__Work to be completed__
Extract the lines of the data below, reproducing them verbatim: everything from the line containing "How do I perform: Click" down to the line containing "click(x=355, y=606)", both included.

(Source data)
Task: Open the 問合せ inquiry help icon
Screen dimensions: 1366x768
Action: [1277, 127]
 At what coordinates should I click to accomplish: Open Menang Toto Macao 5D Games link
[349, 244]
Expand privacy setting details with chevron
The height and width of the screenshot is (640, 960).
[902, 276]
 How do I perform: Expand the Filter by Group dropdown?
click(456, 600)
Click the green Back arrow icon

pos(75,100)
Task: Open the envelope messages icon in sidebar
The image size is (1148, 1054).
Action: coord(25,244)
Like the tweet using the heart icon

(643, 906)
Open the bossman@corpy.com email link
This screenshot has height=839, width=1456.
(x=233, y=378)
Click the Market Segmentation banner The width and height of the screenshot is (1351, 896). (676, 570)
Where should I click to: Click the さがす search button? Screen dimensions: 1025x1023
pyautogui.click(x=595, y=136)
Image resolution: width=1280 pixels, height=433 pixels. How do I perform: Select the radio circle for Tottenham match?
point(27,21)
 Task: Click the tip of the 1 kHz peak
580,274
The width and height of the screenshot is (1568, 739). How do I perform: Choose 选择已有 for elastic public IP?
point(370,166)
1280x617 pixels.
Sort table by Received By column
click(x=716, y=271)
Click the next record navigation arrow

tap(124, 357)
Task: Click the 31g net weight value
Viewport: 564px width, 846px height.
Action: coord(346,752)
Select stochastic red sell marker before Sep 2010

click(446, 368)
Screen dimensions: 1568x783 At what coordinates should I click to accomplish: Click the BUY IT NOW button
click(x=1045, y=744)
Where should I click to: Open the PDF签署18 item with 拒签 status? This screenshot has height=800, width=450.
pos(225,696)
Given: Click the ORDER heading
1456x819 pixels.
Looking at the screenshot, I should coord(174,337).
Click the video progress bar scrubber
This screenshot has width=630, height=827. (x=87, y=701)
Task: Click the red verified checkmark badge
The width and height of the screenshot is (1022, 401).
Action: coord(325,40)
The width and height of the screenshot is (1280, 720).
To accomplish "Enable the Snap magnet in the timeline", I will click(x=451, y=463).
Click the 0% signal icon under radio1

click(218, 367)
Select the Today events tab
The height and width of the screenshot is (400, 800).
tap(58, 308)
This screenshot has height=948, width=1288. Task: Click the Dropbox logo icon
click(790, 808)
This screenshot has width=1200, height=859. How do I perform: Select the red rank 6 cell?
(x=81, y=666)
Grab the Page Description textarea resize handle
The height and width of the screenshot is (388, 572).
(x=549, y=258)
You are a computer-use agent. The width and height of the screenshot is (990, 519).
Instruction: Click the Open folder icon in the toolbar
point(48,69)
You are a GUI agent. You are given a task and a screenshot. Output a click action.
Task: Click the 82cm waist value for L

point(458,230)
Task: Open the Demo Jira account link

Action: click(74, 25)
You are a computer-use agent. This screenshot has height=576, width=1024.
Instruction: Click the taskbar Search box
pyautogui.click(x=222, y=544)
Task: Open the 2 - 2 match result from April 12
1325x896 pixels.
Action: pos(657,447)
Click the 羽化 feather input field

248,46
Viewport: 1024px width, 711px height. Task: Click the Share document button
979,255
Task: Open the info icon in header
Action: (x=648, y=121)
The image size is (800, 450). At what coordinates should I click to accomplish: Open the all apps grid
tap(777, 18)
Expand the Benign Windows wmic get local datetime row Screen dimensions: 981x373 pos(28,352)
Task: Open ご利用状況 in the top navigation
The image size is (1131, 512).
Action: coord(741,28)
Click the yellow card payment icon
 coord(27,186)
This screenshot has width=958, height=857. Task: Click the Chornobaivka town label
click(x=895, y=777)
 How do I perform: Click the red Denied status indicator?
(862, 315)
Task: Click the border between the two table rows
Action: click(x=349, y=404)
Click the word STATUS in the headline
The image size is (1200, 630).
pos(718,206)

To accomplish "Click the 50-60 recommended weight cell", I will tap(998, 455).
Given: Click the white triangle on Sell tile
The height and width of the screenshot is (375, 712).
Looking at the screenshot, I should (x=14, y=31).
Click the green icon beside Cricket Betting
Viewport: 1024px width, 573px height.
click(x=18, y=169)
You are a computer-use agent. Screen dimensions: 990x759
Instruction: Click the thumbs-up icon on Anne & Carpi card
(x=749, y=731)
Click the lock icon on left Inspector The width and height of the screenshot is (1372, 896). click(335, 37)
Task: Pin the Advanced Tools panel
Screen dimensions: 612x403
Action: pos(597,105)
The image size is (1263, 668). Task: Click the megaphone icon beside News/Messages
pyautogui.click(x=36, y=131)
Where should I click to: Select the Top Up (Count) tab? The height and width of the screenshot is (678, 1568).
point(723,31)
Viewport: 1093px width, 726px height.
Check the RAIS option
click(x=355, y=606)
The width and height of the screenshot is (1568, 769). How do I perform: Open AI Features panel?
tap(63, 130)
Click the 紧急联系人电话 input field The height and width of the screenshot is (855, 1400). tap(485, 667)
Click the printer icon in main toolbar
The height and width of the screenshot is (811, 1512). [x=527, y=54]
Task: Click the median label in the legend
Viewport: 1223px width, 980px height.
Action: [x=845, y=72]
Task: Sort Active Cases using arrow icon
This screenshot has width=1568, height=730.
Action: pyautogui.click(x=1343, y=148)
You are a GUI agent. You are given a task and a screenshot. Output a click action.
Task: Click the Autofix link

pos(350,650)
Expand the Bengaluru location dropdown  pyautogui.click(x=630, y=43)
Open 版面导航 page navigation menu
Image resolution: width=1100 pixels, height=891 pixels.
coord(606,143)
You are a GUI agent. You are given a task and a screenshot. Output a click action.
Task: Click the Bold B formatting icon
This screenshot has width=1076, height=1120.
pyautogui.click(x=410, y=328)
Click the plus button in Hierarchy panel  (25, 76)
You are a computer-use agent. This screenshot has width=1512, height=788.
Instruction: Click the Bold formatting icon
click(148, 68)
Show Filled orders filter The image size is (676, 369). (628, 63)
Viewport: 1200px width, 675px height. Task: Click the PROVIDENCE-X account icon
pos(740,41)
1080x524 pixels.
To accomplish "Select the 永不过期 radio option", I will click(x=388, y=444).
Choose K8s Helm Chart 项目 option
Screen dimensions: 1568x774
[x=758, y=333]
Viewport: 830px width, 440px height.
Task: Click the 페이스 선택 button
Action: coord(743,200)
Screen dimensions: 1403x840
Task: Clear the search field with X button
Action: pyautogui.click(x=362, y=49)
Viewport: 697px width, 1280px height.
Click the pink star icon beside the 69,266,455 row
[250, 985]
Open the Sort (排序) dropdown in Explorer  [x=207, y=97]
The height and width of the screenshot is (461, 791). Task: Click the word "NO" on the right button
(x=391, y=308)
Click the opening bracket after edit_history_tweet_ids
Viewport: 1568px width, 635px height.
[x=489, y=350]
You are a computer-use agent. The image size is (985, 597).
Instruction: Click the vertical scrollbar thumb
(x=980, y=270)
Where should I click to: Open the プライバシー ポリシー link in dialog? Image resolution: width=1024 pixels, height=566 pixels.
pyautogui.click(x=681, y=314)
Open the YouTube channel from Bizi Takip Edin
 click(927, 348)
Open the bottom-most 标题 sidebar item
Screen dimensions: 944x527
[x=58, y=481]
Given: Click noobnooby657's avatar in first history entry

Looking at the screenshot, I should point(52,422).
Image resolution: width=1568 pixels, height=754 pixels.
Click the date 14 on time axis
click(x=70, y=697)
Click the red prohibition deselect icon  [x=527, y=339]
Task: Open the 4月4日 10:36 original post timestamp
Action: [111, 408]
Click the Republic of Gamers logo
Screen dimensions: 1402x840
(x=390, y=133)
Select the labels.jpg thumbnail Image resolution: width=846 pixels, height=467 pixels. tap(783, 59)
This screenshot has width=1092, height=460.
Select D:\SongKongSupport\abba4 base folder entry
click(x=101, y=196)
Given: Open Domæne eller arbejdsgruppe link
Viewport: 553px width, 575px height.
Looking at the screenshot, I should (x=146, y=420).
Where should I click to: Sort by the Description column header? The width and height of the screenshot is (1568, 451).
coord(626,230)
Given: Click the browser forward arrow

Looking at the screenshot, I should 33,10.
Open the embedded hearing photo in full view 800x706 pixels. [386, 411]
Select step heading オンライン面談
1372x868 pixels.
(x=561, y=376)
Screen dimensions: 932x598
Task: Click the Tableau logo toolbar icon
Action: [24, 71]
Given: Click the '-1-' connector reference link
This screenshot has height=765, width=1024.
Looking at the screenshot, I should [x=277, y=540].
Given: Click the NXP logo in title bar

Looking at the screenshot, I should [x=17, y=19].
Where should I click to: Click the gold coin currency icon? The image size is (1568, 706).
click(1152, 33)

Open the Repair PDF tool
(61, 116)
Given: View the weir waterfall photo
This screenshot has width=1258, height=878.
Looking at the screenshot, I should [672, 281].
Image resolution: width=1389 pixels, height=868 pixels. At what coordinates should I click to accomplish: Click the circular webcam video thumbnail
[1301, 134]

__Written solution__
 How do I perform: Click the red Denied status indicator?
(862, 315)
Task: Click the border between the two table rows
Action: click(x=349, y=404)
Click the word STATUS in the headline
The image size is (1200, 630).
pos(718,206)

To accomplish "Click the 50-60 recommended weight cell", I will tap(998, 455).
Given: Click the white triangle on Sell tile
The height and width of the screenshot is (375, 712).
Looking at the screenshot, I should (x=14, y=31).
Click the green icon beside Cricket Betting
Viewport: 1024px width, 573px height.
click(x=18, y=169)
You are a computer-use agent. Screen dimensions: 990x759
Instruction: Click the thumbs-up icon on Anne & Carpi card
(x=749, y=731)
Click the lock icon on left Inspector The width and height of the screenshot is (1372, 896). click(335, 37)
Task: Pin the Advanced Tools panel
Screen dimensions: 612x403
Action: pos(597,105)
The image size is (1263, 668). Task: Click the megaphone icon beside News/Messages
pyautogui.click(x=36, y=131)
Where should I click to: Select the Top Up (Count) tab? The height and width of the screenshot is (678, 1568).
point(723,31)
Viewport: 1093px width, 726px height.
Check the RAIS option
click(x=355, y=606)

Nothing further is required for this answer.